The low point of my middle school career was when I got caught throwing toilet paper at the girls’ room ceiling. I feel I have told this before … But anyhow, I had just discovered the joy of ceiling art via papier mache, when in walked the principal and caught me … wet-handed. There was no getting out of this one! Oh, the shame! The shame!!!!!!!!!!! I had to serve a school detention, and I was in this room with all these derelicts, people I had never seen before. Smokers, to be sure. AND the proctor read my offense out loud: Spinnerina M. Girl, throwing toilet paper at the ceiling. Vandalizing the school. Ah ha! Young lady, you may sit right here while you do your time. My red-hot face burned and my ears buzzed with the blood-rush of embarrassment and shame. I was one of them! These ... these animals! These bad, bad boys! I was deeply mortified.

But not as mortified as the time I heard that Beth, an eighth grader in my class, had gone to the movies with a 9th grade boy and he had stuck his finger in her hoo-hah! His finger. Fingers! Plural! Like you could even fit more than one up there, duh!
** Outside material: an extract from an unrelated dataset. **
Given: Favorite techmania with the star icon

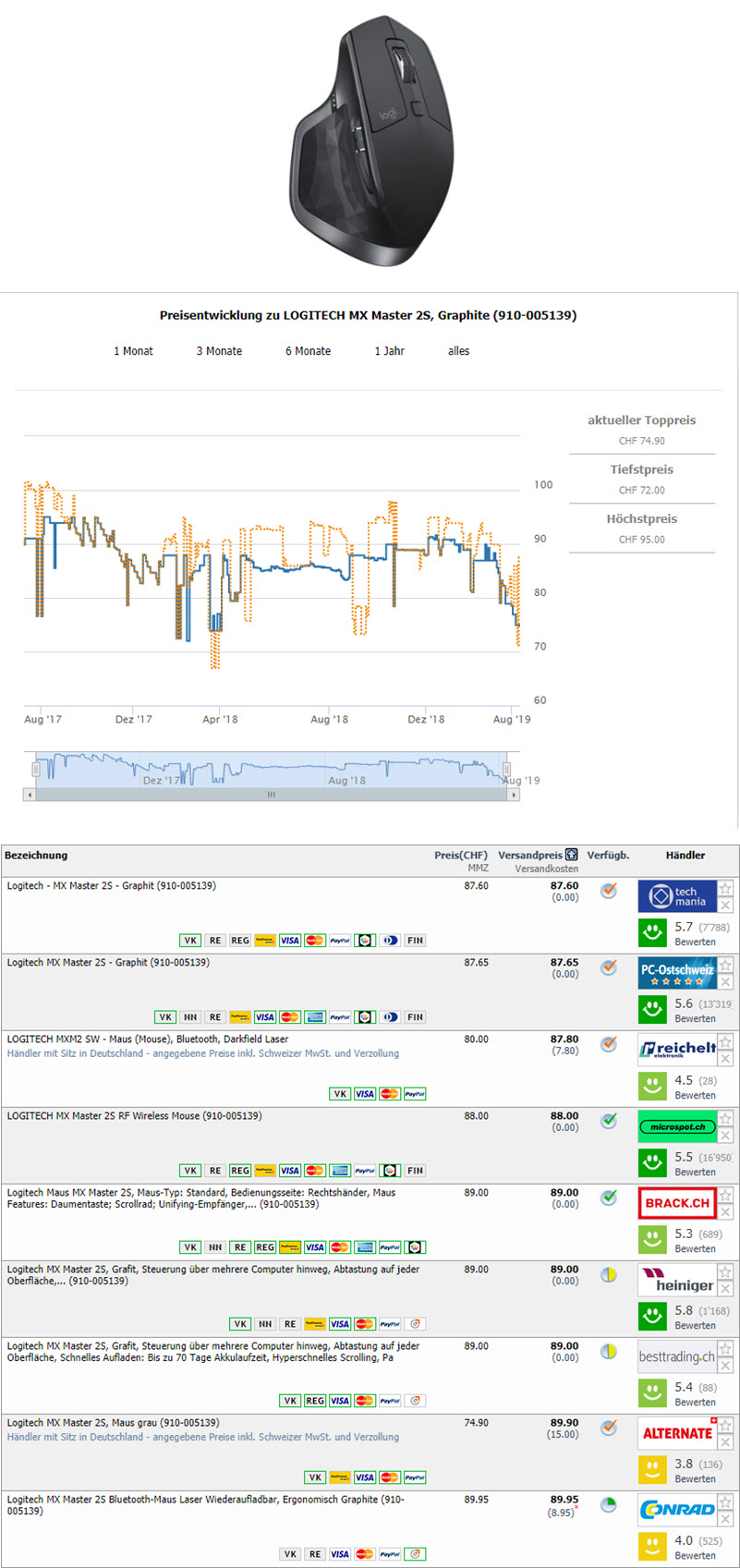Looking at the screenshot, I should 726,889.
EW! Why would anybody do that? Ever?!?!?!? Luckily, I was on to high school and I never had to hear the answer to that one.

9 comments:

Butchieboy said...

I like stories about girls going through puberty. Thank you for using the term budding puffies.

Anonymous said...

Hooray!! That's the spirit!

Purging feels oh, so good.

miss kendra said...

only fish belong in hoohahs!

Anonymous said...

Oh God, perms. I was addicted. Does anyone under 50 get perms anymore?

jamwall said...

did the lucky couple catch a movie at the "Hoo-Hah Mall" in roseville?

Anonymous said...

I hated when my sisters got perms. I have this sick feeling when I smell amonia now. Fingers and puffies. My head is spinning. Petting was so awkward in jr. high.

~Jef

Melissa said...

At least you could get your hands through your hair. Mine was so teased and Aqua-Netted that if I'd gotten into a car accident they'd have needed the jaws of life to un-stick my head from whereever it impacted.
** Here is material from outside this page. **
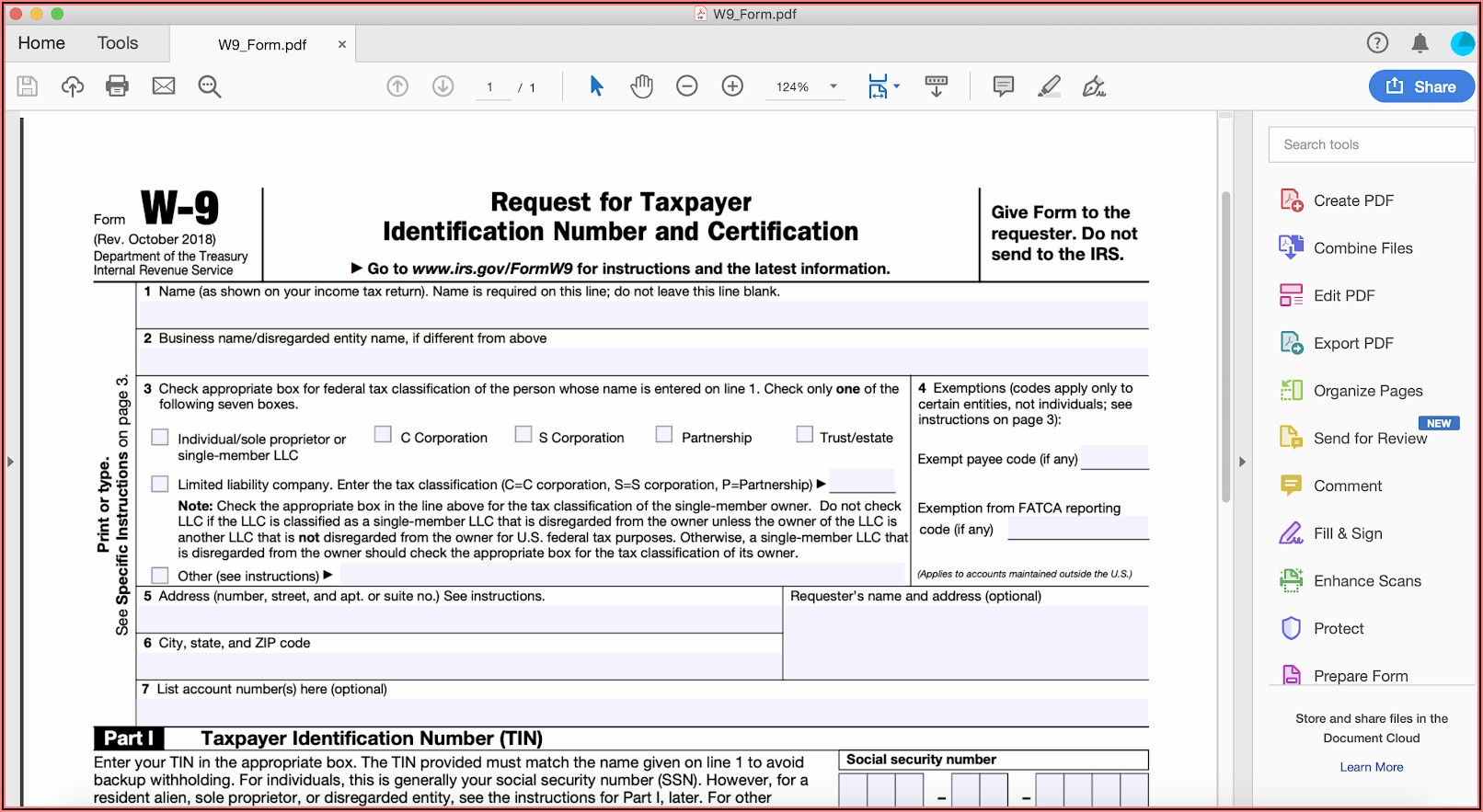Click the blue Share button
The image size is (1483, 812).
tap(1420, 86)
Oh, and "budding puffies" made me giggle.

Pille said...

Ma nägin enam-vähem samasugune koolis välja - õhukesed heledad juuksed ja hirmsuured prillid:) Küüsi närin ma siiani (olen 32!!) ja vistrikud pole ka kuhugi kadunud:) See-eest olen 20 kilo raskem, kui keskkooli lõpus.. Oi jah..

LBseahag said...

wait a sec...after the fingernail eating, did you resort to sucking salty rocks, or salty rocks?